Running might appear like a straightforward exercise to take up to improve fitness. However, it’s not quite as simple as it may appear with some studies showing that up to 70% of runners experience an injury each year. Depending on exactly how bad that injury is and just how it is managed, many runners just give up and don’t continue to run. The reasons behind running overuse injury are multifactorial but they are associated with problems for example carrying out too much running too early before letting your body time to adjust to the increased levels of activity. Inadequate running footwear with characteristics that do not match those of the runners needs will also be an issue. Complications with foot biomechanics as well as the running technique may also be issues at increasing the probability for an overuse injury.
 
An example of an overuse injury is anterior compartment syndrome.
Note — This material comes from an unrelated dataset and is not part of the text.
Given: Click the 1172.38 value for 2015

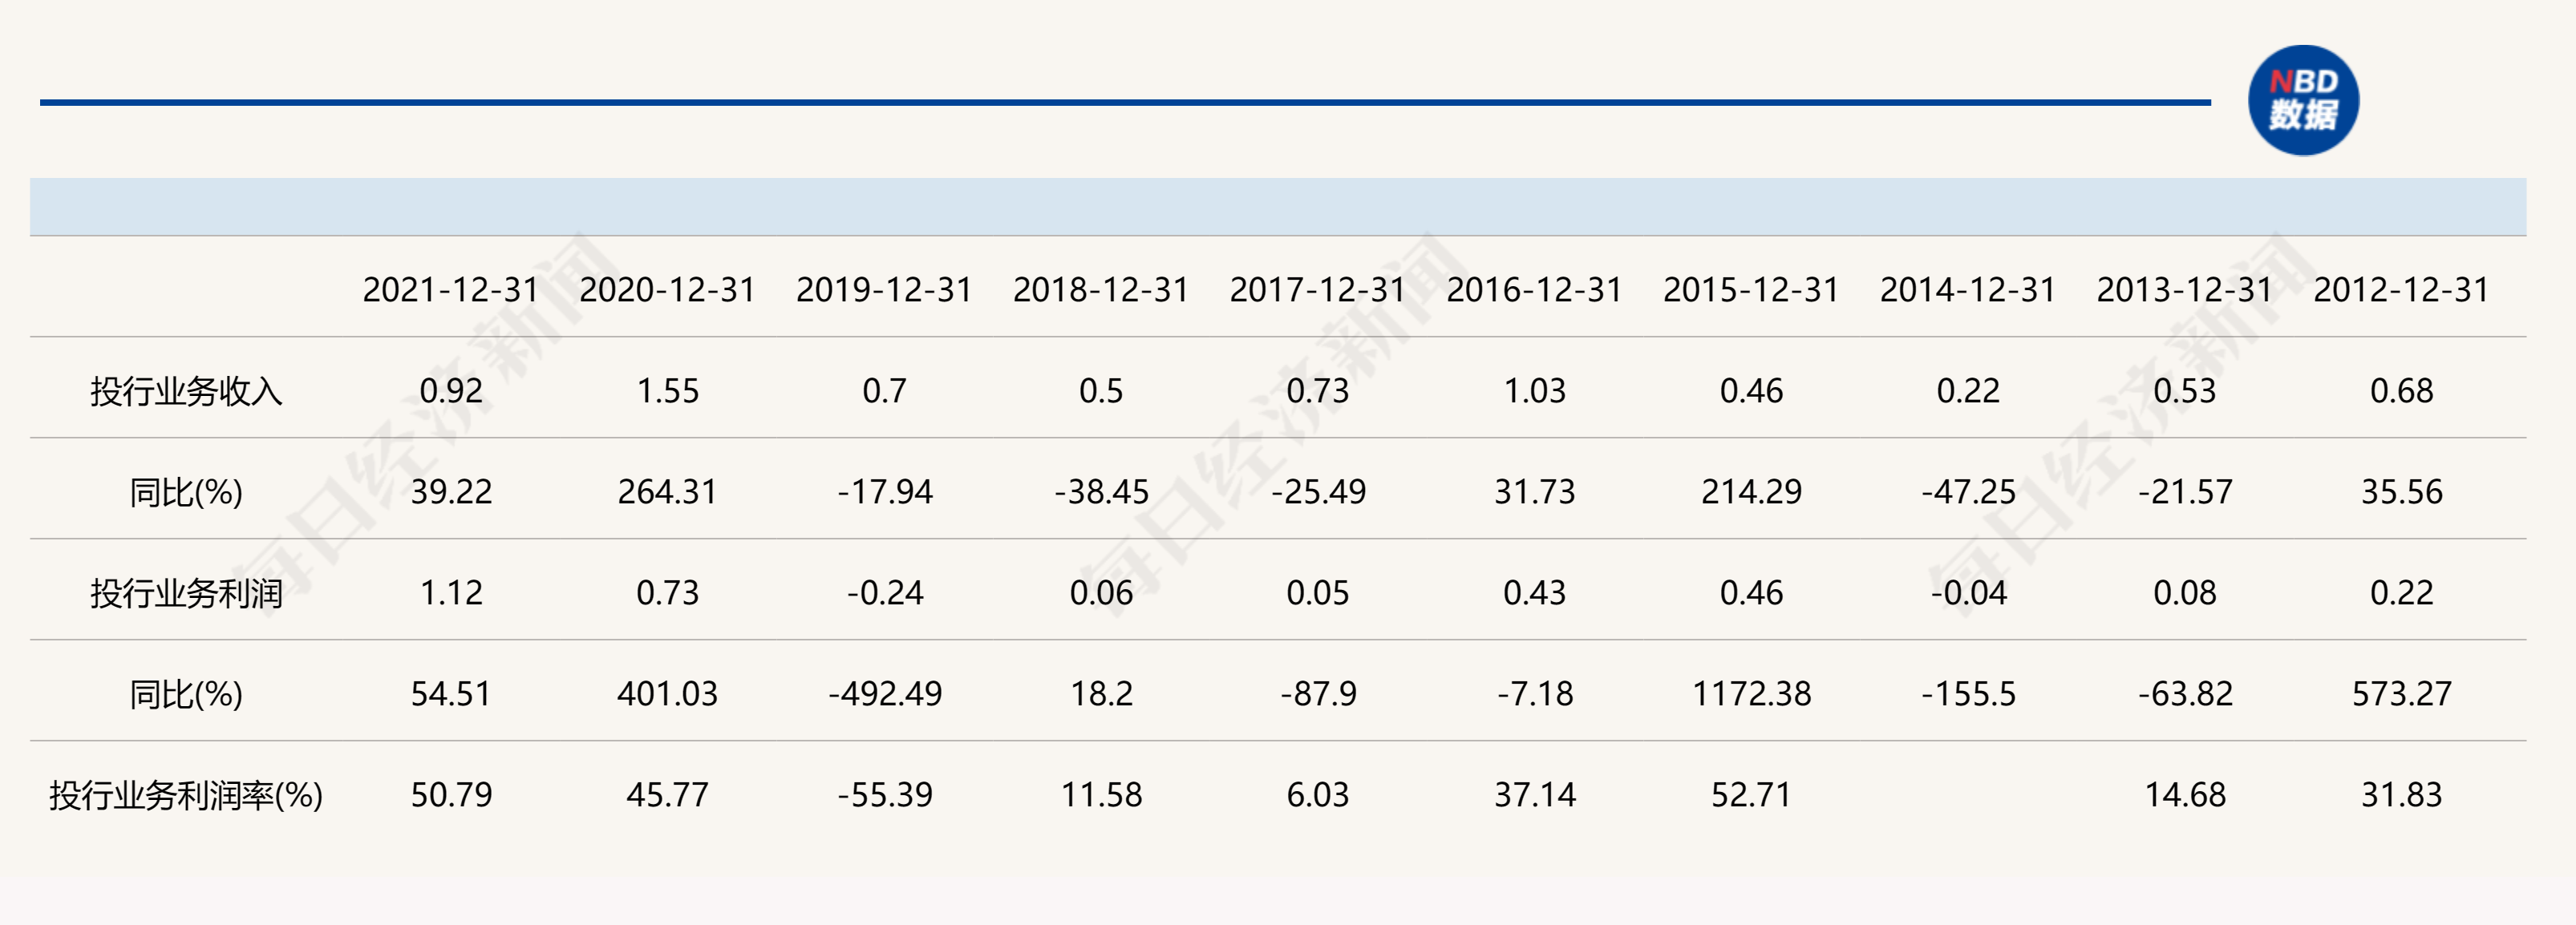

There is fibrous fascia around muscles that support the muscles in place. If this fascia is tight, if we exercise the muscle would want to expand but that tight fascia inhibits it. That compression inside the fascia compartment is usually painful. In anterior compartment syndrome, this involves the muscles that are on front of the leg. The most common cause of this condition is what is called overstriding. In this the runner is striking the ground with their front leg too far in front of the body. To lower the foot to the ground, the anterior leg muscles need to work harder. As they keep working harder, the muscles expand and if the fascia doesn’t allow it, then this will become painful. It will only be painful when running and will not be painful when not running. The easiest method to deal with anterior compartment syndrome to use techniques for the runner to shorten their stride length so that the lead foot isn’t going to contact the ground too far in front of the body when running.